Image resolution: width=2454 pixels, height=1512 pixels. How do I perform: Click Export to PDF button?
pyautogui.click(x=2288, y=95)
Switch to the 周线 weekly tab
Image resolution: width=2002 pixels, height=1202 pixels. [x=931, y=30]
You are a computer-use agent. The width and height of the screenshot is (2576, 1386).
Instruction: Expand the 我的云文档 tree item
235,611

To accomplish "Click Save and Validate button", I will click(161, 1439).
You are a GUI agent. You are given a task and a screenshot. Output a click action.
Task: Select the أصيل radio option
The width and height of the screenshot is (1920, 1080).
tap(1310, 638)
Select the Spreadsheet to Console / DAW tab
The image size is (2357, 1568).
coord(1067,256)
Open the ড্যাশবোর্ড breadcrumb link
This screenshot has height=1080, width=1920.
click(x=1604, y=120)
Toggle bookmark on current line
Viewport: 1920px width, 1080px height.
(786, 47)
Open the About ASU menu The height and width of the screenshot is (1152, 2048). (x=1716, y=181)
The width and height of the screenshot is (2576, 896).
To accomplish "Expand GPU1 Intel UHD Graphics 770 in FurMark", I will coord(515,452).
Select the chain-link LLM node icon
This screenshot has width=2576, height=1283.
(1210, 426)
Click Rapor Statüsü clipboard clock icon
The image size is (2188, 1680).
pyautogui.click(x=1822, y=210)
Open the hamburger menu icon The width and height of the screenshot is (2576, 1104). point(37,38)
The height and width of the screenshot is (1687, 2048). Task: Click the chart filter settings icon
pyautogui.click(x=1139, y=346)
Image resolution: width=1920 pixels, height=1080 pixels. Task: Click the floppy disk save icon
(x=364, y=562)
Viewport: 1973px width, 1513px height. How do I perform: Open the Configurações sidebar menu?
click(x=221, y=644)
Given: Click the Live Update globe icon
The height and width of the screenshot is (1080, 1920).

TASK GOAL
Every line in the records above that contains the word "agent" should be copied out.

EXERCISE RESULT
You are a computer-use agent. The width and height of the screenshot is (2576, 1386).
You are a GUI agent. You are given a task and a screenshot. Output a click action.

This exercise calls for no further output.